Virtual currency as payment for goods or services

When computing gross income- the IRS suggests to include the fair market value of the virtual currency measured in U.S. dollars, as of the date that the virtual currency was received.

If the fair market value of property received in exchange for virtual currency exceeds the taxpayer’s adjusted basis of the virtual currency, the taxpayer has a taxable gain. The taxpayer has a loss if the fair market value of the property received is less than the adjusted basis of the virtual currency.

In such case, the virtual currency used to pay for the goods and services will be treated similarly to that of a sale of virtual currency.

Sale or exchange of virtual currency

A sale or exchange of virtual currency is divided into two types, either capital in nature or not. A person who sells virtual currency that is capital in nature realises a capital gain or loss (the difference between your basis (what you paid for the asset) and the amount you get when you sell an asset). Some examples of virtual currencies that are capital in nature are associated with stocks, bonds, and other investment property.

If capital in nature, include all capital gains when computing gross income. This may be subject to the Net Investment Income Tax if your income is above certain amounts. The rate of this tax is 3.8 percent. If you had made losses, these losses could be used to offset your capital gains.

Virtual currencies that are not capital in nature are subject to the realisation of ordinary gains or losses. Some examples would be if associated with inventory and other property held for trade or business.

Ordinary gains get taxed as ordinary income. Ordinary losses can be used to offset other income.

Mining activities

In computing gross income for persons who acquired virtual currencies via mining activities, the fair market value of the virtual currency as of the date of receipt needs to be included.

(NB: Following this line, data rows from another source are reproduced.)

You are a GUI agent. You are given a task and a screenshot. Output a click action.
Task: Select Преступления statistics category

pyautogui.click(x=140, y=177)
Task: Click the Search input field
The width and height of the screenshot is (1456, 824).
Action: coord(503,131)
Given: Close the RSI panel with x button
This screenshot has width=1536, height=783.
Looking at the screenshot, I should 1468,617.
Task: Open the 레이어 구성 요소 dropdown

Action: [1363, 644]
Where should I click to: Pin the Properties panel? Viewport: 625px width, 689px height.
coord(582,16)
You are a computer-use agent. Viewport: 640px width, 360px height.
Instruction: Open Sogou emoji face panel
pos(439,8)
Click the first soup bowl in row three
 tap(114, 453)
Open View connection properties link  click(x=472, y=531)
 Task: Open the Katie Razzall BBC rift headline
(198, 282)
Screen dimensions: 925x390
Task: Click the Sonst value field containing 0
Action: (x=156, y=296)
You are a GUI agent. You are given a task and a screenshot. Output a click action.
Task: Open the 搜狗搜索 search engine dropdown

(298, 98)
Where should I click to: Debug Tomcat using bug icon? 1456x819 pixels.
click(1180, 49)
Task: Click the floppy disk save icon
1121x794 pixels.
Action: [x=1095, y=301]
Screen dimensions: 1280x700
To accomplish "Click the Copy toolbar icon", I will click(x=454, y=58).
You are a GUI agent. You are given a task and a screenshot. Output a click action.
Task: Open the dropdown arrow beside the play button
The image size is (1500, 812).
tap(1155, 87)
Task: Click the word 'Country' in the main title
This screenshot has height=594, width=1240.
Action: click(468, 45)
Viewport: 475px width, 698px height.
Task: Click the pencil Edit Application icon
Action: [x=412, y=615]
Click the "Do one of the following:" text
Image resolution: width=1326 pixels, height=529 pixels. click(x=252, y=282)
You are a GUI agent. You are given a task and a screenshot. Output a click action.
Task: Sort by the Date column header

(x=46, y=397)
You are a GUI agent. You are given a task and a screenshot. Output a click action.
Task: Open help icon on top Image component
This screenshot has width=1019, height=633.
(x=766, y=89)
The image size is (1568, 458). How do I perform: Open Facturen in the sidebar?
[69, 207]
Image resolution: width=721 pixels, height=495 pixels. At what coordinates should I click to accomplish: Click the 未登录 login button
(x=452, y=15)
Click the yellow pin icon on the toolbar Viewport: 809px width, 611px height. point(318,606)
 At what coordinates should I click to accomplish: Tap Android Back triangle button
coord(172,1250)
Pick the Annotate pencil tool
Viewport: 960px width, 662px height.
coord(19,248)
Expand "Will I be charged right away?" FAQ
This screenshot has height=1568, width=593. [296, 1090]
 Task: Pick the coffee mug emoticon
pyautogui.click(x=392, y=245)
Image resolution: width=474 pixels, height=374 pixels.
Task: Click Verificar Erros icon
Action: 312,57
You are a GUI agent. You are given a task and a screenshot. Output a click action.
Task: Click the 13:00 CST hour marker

If the “mining” activity is not undertaken by the taxpayer as an employee, the net earnings from self-employment (generally, gross income less allowable deductions) resulting from those activities constitute self-employment income and are subject to the self-employment tax.

Virtual currency as remuneration

If you receive virtual currencies for services performed in lieu of employment, the fair value of the virtual currency received constitutes wages for employment tax purposes.

If received by an independent contractor for performing services, the fair value of the virtual currency received would constitute self-employment income.

Persons who make payments with virtual currency are subject to information reporting to the same extent as any other payment made in property. For example, a person who in the course of a trade or business makes a payment of fixed and determinable income using virtual currency with a value of $600 or more to a U.S. non-exempt recipient in a taxable year – is required to report the payment to the IRS and the payee.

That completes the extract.